Weder Opel noch die Bundesregierung haben es sonderlich eilig mit einer Kreditbürgschaft. Grund ist eine Aussage von US-Präsident George W. Bush, Konzernmutter GM unterstützen zu wollen.

(dpa) In der Ruhe liegt die Kraft: Die Bundesregierung wird voraussichtlich nicht mehr vor Weihnachten über eine Kreditbürgschaft für Opel entscheiden. Grund sind Äußerungen von US-Präsident George W. Bush, der US-Autoindustrie mit Krediten aus dem Bankenrettungspaket zu helfen. Deshalb drohe keine unmittelbare Gefahr für Opel, berichtete das "Handelsblatt" am Montag (15. Dezember 2008) unter Berufung auf Regierungkreise in Berlin. Auch Hessens Ministerpräsident Roland Koch (CDU) sehe keinen Grund zur Eile: "Völlig unabhängig von aktuellen Ausschlägen in den USA werden die gemeinsamen Arbeiten von Bund und beteiligten Landesregierungen mit Opel zielstrebig weitergehen, damit wir für alle Eventualitäten gerüstet sind", sagte er der Zeitung.
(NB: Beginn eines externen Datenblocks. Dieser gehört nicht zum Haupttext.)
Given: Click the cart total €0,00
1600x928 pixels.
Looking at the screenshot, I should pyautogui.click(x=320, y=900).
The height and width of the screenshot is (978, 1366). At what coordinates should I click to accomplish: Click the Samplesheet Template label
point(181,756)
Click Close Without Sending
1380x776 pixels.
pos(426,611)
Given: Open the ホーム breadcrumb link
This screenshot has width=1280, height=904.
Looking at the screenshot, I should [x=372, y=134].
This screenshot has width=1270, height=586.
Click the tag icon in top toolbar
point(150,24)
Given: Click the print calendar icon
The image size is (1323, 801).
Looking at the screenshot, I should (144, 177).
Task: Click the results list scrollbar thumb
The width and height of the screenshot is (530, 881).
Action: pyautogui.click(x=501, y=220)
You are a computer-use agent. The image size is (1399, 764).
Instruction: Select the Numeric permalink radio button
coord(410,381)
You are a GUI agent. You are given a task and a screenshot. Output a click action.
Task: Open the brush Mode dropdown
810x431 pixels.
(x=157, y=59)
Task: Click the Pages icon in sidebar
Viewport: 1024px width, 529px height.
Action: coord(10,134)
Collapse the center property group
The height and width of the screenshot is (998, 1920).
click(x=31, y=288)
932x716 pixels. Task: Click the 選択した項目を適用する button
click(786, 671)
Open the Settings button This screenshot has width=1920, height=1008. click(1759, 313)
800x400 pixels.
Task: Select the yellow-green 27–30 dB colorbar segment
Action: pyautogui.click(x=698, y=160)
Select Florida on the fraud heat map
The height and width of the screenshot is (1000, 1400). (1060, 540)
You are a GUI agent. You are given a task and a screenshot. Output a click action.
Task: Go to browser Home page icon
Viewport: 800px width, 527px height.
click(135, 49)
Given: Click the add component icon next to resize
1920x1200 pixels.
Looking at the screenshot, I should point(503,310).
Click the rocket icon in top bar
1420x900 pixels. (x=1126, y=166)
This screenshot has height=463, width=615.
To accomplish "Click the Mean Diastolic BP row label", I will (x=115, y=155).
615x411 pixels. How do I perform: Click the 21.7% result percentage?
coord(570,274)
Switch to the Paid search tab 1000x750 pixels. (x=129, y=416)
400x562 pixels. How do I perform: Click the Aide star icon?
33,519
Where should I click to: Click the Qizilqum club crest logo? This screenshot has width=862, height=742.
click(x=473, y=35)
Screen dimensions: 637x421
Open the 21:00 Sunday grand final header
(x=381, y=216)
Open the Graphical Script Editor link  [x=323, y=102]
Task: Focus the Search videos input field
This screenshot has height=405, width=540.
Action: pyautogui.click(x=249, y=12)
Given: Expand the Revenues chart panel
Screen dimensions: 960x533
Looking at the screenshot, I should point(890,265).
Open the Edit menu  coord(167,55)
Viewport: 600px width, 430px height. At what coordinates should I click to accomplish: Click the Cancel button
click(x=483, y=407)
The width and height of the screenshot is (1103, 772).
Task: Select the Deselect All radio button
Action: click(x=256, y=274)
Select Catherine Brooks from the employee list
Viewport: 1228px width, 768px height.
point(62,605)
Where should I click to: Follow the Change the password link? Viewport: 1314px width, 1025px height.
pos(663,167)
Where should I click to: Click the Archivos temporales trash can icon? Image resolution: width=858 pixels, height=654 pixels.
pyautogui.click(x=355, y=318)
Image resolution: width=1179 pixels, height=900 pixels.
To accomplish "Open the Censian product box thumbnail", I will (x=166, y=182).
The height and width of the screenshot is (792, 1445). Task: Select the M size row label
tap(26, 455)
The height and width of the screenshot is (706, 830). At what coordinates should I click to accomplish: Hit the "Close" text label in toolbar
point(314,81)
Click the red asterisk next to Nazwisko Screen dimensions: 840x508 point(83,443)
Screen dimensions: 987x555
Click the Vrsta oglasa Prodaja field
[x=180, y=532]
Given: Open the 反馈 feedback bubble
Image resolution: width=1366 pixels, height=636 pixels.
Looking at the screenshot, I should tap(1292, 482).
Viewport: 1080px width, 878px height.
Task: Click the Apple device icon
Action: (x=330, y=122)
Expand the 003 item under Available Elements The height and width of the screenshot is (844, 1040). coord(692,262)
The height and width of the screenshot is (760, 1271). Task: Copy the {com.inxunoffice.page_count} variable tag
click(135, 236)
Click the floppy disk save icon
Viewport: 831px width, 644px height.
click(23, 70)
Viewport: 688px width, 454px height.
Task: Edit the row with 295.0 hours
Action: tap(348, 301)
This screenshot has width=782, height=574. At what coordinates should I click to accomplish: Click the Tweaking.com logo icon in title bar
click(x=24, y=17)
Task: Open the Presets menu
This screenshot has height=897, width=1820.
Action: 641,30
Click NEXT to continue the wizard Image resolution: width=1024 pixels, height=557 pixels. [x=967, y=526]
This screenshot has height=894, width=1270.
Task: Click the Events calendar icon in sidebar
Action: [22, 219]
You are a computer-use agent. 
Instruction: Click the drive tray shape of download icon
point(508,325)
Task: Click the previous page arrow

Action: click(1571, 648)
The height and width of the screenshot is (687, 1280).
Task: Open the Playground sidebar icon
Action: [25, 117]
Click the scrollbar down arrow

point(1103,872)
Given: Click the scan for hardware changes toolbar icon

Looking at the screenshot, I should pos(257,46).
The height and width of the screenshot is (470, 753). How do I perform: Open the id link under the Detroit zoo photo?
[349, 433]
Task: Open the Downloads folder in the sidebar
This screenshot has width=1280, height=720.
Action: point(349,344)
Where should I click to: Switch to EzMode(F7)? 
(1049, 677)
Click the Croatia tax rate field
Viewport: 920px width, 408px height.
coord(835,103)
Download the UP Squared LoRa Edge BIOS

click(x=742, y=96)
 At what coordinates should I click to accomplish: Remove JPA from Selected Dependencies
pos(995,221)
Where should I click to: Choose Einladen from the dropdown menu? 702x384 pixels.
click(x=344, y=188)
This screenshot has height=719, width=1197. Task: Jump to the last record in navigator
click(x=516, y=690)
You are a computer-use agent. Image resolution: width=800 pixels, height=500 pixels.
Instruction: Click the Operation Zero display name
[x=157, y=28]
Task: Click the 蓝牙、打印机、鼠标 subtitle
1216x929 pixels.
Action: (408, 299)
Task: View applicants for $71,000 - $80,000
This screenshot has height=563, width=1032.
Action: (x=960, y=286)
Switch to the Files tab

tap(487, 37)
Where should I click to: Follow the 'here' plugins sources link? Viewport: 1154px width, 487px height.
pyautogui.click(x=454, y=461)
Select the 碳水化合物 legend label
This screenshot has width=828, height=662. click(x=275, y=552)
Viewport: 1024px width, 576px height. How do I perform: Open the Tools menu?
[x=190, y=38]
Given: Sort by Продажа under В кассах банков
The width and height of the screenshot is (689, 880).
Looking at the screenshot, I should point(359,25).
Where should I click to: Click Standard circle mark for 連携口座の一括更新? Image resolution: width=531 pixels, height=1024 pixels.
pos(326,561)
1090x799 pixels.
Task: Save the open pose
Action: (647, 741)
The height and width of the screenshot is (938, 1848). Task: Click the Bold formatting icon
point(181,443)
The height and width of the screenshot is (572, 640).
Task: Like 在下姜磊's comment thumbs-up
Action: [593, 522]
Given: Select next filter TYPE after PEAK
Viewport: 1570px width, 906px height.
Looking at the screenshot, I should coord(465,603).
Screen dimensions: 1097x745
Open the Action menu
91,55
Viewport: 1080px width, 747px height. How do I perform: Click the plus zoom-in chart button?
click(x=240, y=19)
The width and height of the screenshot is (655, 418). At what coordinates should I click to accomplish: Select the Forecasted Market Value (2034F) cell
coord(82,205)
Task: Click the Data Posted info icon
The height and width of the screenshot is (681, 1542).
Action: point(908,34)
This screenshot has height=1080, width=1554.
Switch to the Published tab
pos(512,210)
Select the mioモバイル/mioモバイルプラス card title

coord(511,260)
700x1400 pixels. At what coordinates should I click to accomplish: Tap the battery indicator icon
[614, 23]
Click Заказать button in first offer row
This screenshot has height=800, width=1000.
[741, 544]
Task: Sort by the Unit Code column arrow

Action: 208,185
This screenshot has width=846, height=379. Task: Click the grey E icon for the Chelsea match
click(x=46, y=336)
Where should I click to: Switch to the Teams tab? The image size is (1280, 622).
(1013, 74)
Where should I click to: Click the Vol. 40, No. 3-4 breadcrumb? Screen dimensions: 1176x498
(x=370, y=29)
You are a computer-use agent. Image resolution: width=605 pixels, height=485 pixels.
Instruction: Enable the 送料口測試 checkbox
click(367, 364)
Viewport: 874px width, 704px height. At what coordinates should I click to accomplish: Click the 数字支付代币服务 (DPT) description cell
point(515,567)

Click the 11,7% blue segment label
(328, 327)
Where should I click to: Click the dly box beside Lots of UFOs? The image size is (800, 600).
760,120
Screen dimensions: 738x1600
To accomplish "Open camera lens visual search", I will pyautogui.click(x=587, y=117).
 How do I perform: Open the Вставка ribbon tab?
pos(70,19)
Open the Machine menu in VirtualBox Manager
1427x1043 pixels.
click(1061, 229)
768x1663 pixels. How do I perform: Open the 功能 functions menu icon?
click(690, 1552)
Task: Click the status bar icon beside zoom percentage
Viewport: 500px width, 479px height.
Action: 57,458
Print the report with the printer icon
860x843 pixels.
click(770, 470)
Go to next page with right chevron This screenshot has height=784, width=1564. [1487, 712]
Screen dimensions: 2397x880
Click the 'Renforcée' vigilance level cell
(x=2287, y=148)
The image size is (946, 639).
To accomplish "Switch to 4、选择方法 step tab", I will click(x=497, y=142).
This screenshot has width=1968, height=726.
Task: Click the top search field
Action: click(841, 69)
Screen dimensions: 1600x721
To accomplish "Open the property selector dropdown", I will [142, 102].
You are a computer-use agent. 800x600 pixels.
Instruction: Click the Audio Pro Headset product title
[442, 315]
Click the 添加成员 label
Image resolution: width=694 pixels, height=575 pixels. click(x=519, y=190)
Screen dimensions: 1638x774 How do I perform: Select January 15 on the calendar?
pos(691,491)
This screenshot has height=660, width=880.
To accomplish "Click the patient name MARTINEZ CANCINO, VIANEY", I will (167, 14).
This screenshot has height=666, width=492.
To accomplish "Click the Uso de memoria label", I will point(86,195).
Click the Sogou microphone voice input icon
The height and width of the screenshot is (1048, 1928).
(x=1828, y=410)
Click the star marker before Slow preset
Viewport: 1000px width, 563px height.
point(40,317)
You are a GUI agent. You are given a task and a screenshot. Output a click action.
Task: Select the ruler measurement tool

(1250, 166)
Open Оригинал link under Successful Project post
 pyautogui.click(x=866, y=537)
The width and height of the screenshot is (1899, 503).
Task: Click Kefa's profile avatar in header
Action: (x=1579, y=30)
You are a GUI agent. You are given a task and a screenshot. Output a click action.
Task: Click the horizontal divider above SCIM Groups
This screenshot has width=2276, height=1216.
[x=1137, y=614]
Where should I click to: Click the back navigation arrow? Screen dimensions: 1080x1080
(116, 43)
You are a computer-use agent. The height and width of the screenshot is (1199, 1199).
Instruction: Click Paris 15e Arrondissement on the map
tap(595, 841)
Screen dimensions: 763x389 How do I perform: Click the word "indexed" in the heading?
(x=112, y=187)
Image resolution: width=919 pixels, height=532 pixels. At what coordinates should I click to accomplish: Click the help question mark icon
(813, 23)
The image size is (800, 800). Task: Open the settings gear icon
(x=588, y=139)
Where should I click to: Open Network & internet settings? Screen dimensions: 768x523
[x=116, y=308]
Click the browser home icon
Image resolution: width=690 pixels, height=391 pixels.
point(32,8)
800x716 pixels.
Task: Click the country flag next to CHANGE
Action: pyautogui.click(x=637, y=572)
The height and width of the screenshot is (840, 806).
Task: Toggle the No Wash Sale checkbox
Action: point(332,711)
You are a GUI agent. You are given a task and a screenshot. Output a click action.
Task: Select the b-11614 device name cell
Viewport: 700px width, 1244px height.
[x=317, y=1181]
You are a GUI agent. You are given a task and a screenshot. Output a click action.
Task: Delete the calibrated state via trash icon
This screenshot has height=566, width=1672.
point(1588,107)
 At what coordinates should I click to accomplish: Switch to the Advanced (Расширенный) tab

Geld soll komplett bei Opel bleiben

Der Bürgschaftsausschuss im Bundeswirtschaftsministerium arbeitet dem Bericht zufolge daran, dass die Europäische Investitionsbank (EIB) Opel einen Kredit über bis zu 1,8 Milliarden Euro für die Entwicklung sparsamerer Fahrzeuge gewährt. Für diesen Kredit würde die Bundesregierung bürgen. Es sei aber bisher noch nicht das Problem gelöst, dass Opel keine eigene Bankverbindung habe, sondern komplett über die Konten der US-Konzernmutter General Motors finanziert werde. Der Bürgschaftsausschuss habe sich daher am vergangenen Freitag (12. Dezember) auf Anfang 2009 vertagt. Die Bundesregierung will verhindern, dass die 1,8 Miliarden Euro in die USA fließen, um General Motors zu retten. Das Geld soll komplett bei Opel bleiben.